* **Problem description**
What is needed is a single figure: how many lines of the records below contain the word "agent".

* **Data for analysis**
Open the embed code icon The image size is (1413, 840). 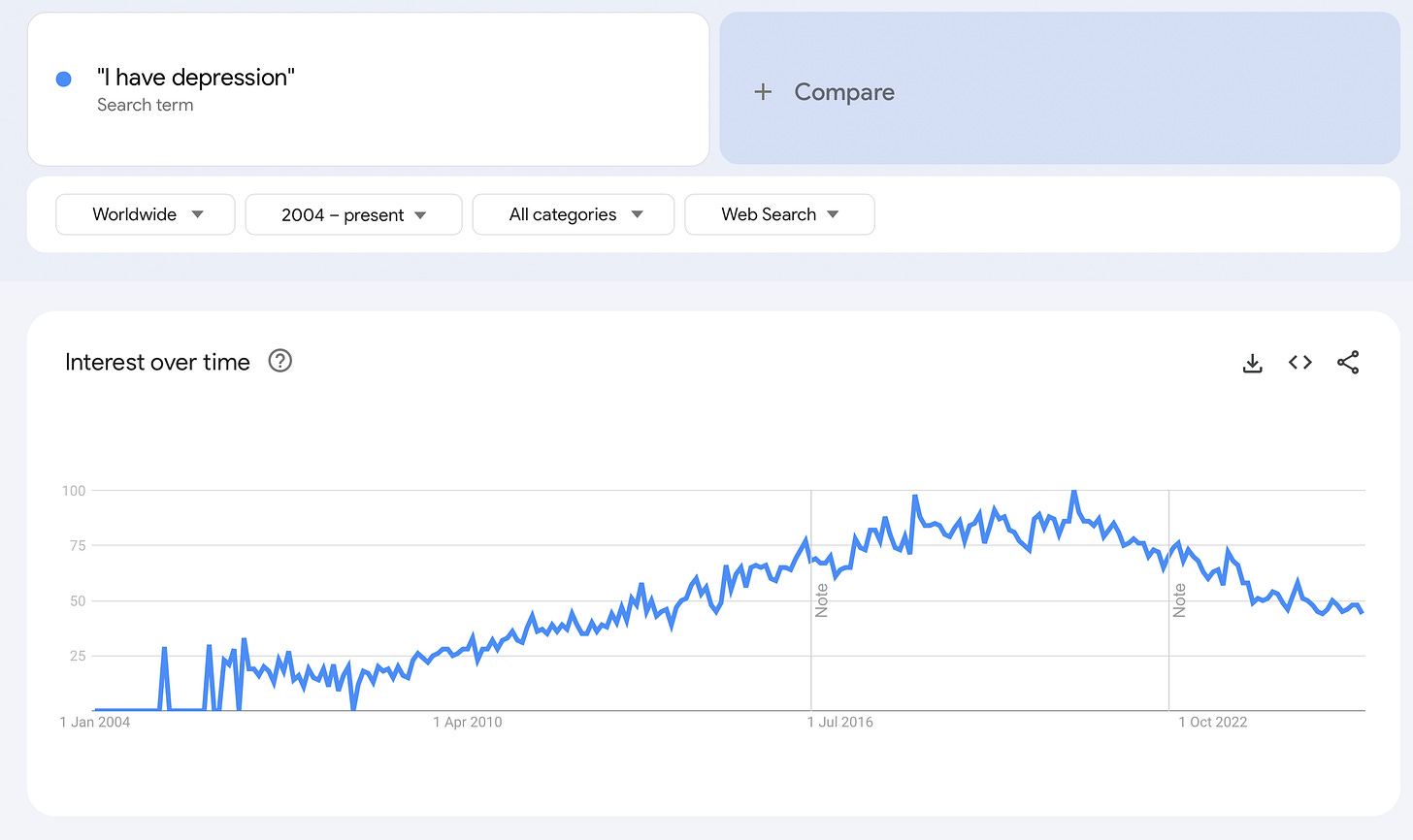1300,362
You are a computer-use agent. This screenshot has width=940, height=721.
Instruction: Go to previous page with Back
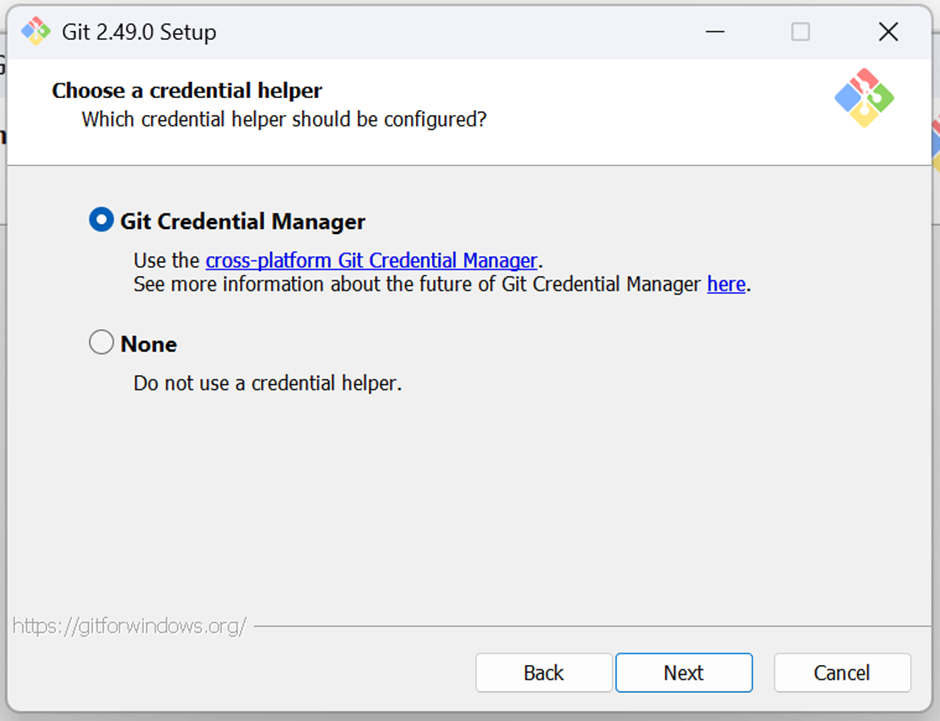(x=544, y=672)
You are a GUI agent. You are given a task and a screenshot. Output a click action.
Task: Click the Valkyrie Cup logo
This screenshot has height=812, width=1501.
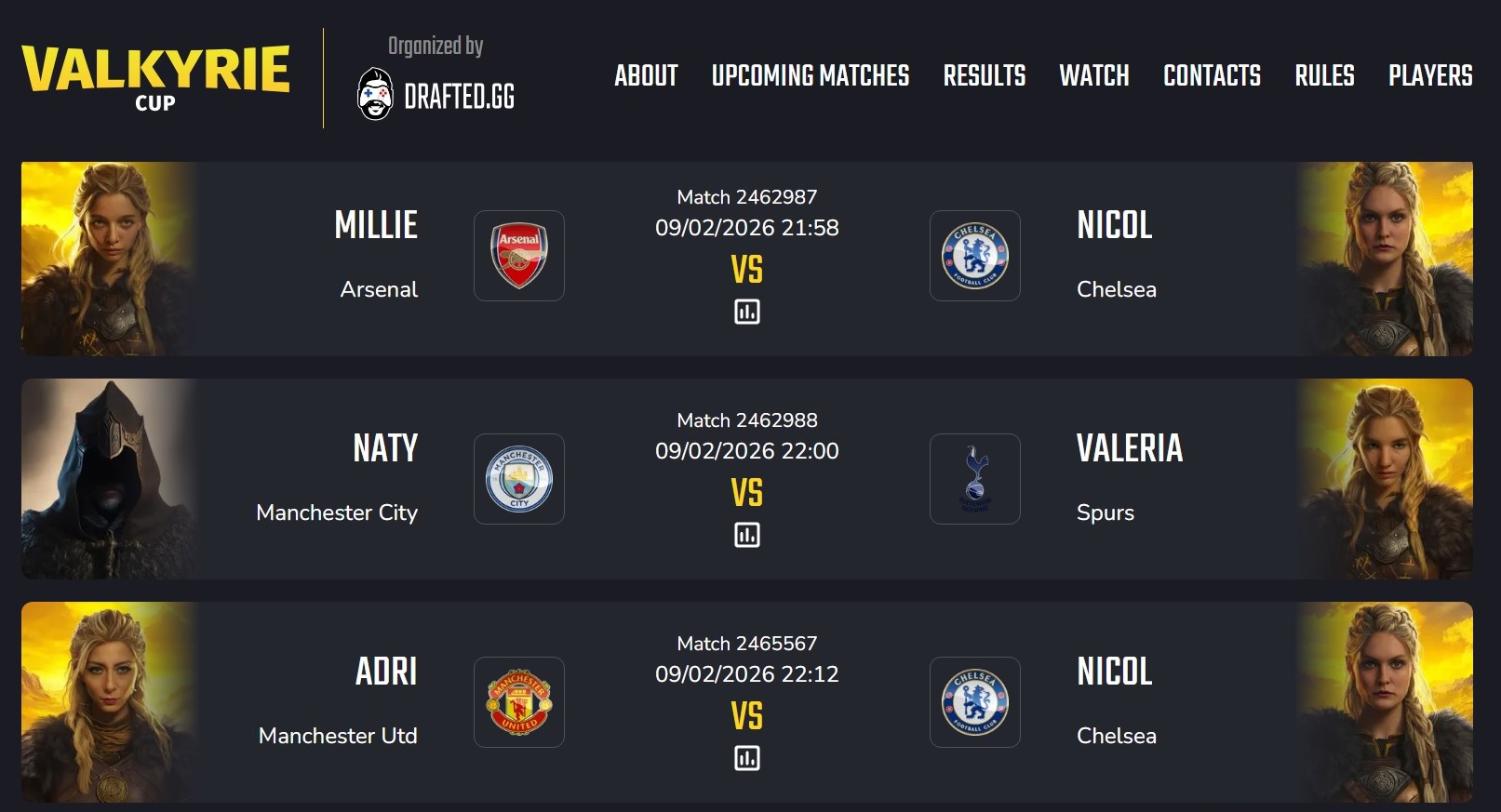point(155,78)
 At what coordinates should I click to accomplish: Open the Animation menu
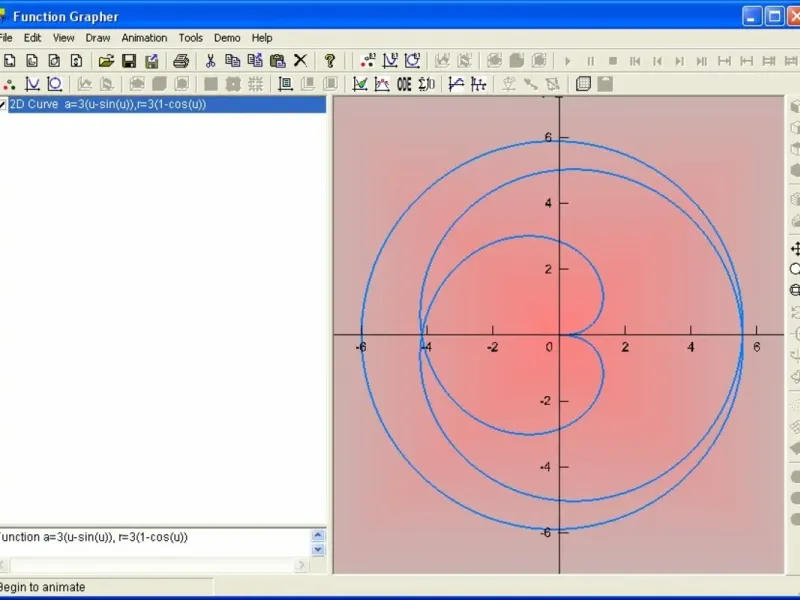click(x=144, y=38)
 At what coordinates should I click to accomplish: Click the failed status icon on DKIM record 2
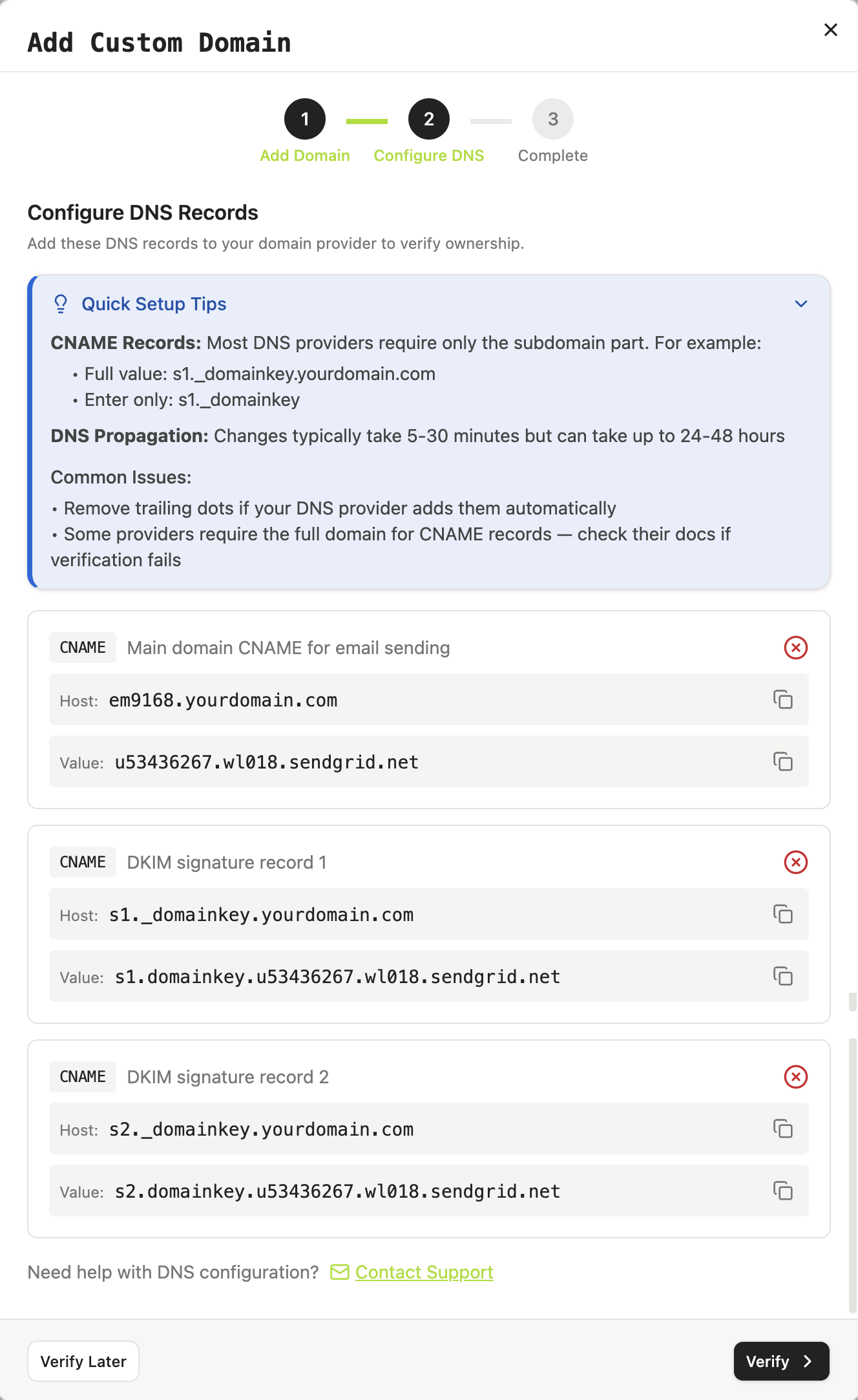coord(796,1077)
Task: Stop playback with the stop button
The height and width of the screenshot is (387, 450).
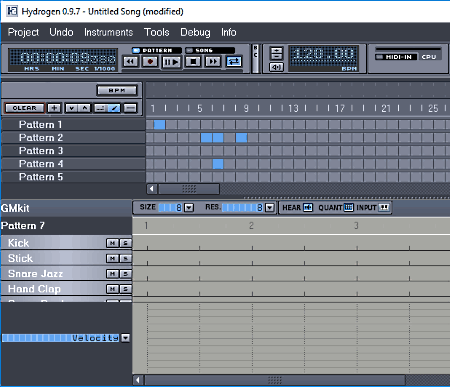Action: (193, 62)
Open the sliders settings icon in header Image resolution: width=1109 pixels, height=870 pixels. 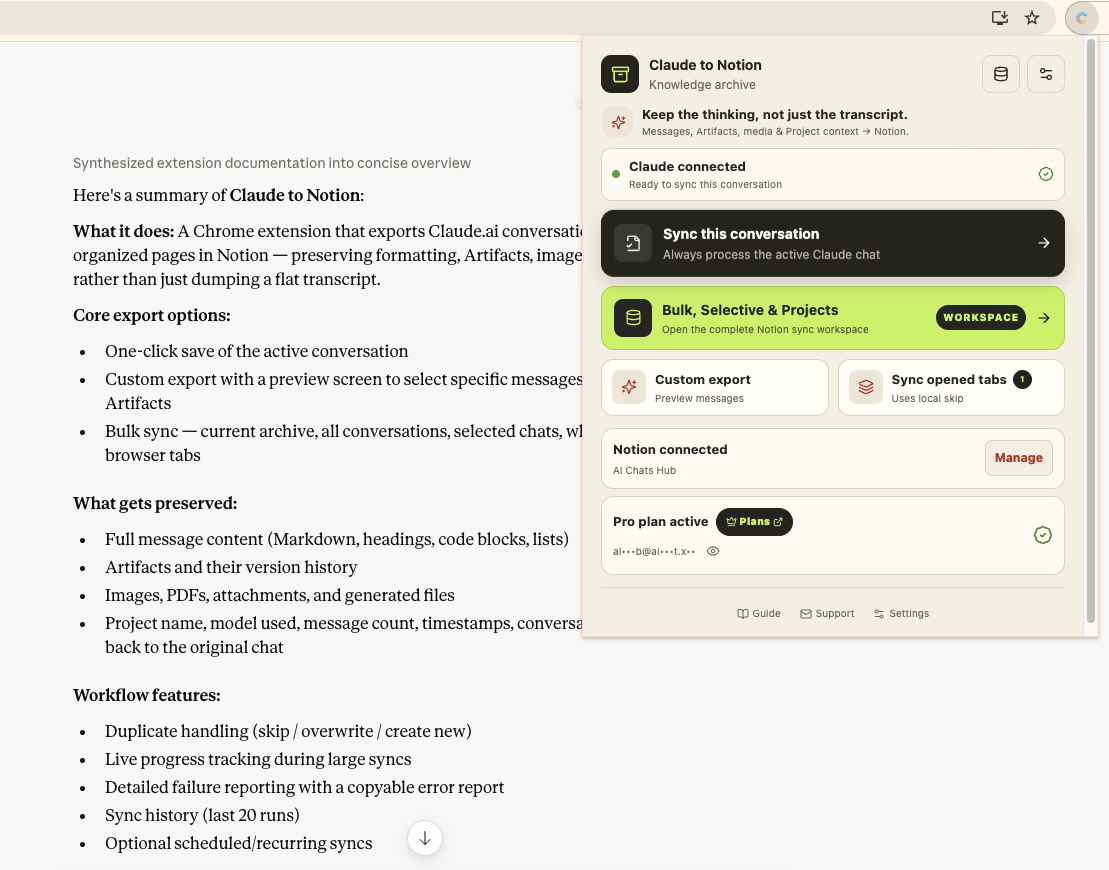click(x=1046, y=74)
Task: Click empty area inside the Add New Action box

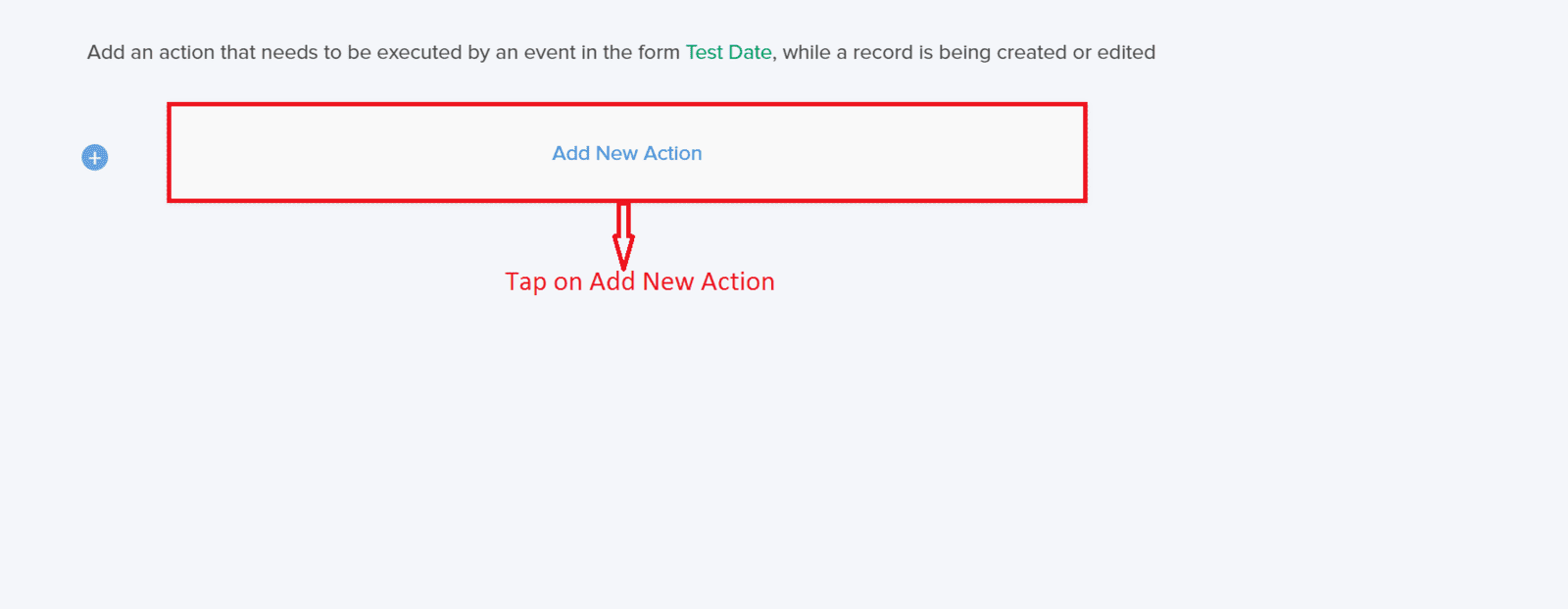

* **Task result**
2